Co-author Dr Sam John said this marks the first time such an implant has been able to stimulate the brain without needing to perform open-brain surgery, with the work opening the way to making treatment for drug-resistant neurological conditions accessible to a greater number of people.
“This offers hope of less invasive treatments for the symptoms of conditions such as Parkinson’s disease, epilepsy, depression and obsessive compulsive disorder,” he said.
Lead researcher Dr Nick Opie said the work built on previous research, released in 2016, that showed Stentrodes implanted into blood vessels next to the motor cortex could pick up brain signals related to movement. The researchers plan to use the Stentrode to close the loop, making two-way communication with the brain possible.
“By adding the ability to speak to the brain using electrical stimulation, we have created a two-way digital communication device,” Dr Opie said. “In one application, the Stentrode could be used as a tool to record the onset of an epileptic seizure, and provide stimulation to prevent it.”
In one upcoming clinical trial, the recording Stentrode will receive and interpret neural signals and enable a person with motor neurone disease to control communication software. Eventually it is hoped this technology will be used to help all people suffering from paralysis to control computers, wheelchairs and exoskeletons.

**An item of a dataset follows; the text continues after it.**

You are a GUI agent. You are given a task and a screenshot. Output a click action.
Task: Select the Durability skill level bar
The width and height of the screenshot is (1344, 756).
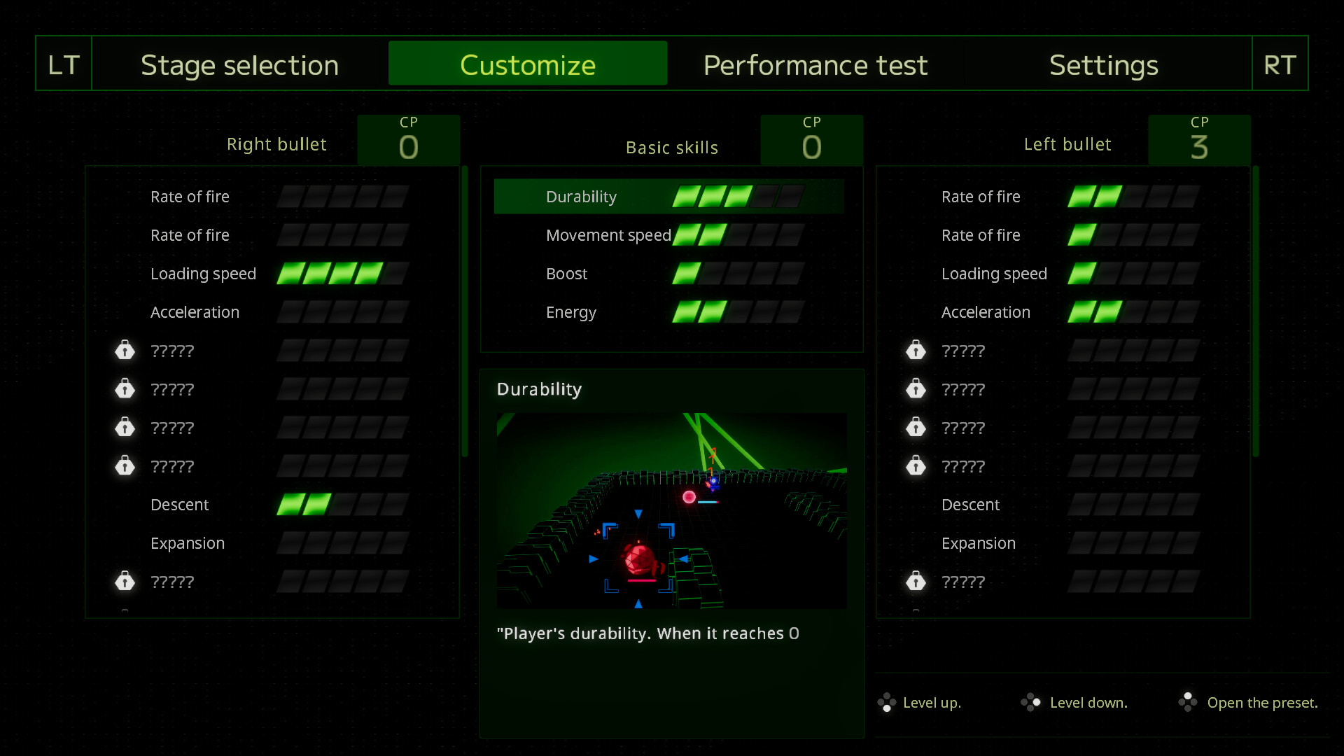737,197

“From within a blood vessel in the head, the Stentrode can pick up brain signals when people think about moving,” Dr Opie said. “These can be converted into commands that enable direct-brain control of computers, vehicles or prosthetic limbs. With stimulation, sensory feedback is possible, and people may be able to feel what they are touching.”
While future studies are required to determine the safety of stimulation across a range of intensities, previous research and literature currently supports the scientists’ hypothesis that a Stentrode may be a suitable alternative to invasive neural implants.